Pixel coordinate grounding data:
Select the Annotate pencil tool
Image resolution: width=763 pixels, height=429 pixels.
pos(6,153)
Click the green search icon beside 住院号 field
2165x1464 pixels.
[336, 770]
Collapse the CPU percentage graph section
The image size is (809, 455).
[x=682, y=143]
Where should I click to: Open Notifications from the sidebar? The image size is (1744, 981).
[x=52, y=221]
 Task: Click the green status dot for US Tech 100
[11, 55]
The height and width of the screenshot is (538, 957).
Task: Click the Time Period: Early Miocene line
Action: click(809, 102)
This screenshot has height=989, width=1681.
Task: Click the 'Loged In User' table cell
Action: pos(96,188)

THE TASK:
Your answer must be the full set of entries, copied exactly.

EXPECTED ANSWER:
Select the Annotate pencil tool
Image resolution: width=763 pixels, height=429 pixels.
pos(6,153)
Click the green search icon beside 住院号 field
2165x1464 pixels.
[336, 770]
Collapse the CPU percentage graph section
The image size is (809, 455).
[x=682, y=143]
Where should I click to: Open Notifications from the sidebar? The image size is (1744, 981).
[x=52, y=221]
 Task: Click the green status dot for US Tech 100
[11, 55]
The height and width of the screenshot is (538, 957).
Task: Click the Time Period: Early Miocene line
Action: click(809, 102)
This screenshot has height=989, width=1681.
Task: Click the 'Loged In User' table cell
Action: pos(96,188)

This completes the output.